TASK GOAL: Copy the material below verbatim, starting at the line with "Given: Choose the" and ending with the line with "Looking at the screenshot, I should 166,177.", both of those lines included.

─── INFORMATION SHOWN ───

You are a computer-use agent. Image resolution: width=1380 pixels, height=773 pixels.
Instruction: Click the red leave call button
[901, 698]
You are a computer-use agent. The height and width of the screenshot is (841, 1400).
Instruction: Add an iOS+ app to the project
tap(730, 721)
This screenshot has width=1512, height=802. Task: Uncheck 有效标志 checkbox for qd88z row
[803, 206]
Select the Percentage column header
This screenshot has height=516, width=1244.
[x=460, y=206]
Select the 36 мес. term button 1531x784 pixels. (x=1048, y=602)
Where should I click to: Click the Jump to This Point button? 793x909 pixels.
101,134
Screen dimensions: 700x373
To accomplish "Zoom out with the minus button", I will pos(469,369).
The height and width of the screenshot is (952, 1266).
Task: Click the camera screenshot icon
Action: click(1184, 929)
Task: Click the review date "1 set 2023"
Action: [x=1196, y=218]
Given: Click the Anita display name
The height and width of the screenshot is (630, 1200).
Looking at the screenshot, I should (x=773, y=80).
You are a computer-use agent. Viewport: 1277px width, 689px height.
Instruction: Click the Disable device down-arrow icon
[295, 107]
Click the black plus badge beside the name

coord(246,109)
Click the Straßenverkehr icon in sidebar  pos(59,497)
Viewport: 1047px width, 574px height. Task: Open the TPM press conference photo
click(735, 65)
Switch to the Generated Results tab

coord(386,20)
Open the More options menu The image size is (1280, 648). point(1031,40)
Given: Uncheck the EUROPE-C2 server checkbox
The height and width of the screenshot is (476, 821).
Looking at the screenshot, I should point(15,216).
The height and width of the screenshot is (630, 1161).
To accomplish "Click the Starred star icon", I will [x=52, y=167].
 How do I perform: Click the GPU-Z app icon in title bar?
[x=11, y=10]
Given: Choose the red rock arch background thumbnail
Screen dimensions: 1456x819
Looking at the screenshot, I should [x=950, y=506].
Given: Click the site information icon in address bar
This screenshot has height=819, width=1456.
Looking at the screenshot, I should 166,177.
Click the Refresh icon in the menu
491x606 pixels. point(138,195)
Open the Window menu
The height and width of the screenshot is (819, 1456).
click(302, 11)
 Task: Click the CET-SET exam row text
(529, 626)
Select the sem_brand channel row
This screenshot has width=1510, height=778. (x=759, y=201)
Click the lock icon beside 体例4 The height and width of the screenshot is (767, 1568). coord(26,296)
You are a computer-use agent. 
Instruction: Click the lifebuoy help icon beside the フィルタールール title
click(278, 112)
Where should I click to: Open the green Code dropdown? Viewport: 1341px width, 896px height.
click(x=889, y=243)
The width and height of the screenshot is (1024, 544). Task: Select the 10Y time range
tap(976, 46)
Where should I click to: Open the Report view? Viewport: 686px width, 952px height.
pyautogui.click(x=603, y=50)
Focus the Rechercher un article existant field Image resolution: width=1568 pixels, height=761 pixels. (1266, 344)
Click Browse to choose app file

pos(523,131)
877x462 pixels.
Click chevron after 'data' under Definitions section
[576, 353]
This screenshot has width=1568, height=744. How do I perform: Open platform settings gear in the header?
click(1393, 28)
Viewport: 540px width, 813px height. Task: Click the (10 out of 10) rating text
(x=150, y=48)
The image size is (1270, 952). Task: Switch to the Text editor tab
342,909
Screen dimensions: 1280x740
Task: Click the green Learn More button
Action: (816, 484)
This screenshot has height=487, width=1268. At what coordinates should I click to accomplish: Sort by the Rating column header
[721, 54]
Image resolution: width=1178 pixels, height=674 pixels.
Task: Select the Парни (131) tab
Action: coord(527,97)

───

SOLUTION TO THIS TASK:
Given: Choose the red rock arch background thumbnail
Screen dimensions: 1456x819
Looking at the screenshot, I should [x=950, y=506].
Given: Click the site information icon in address bar
This screenshot has height=819, width=1456.
Looking at the screenshot, I should 166,177.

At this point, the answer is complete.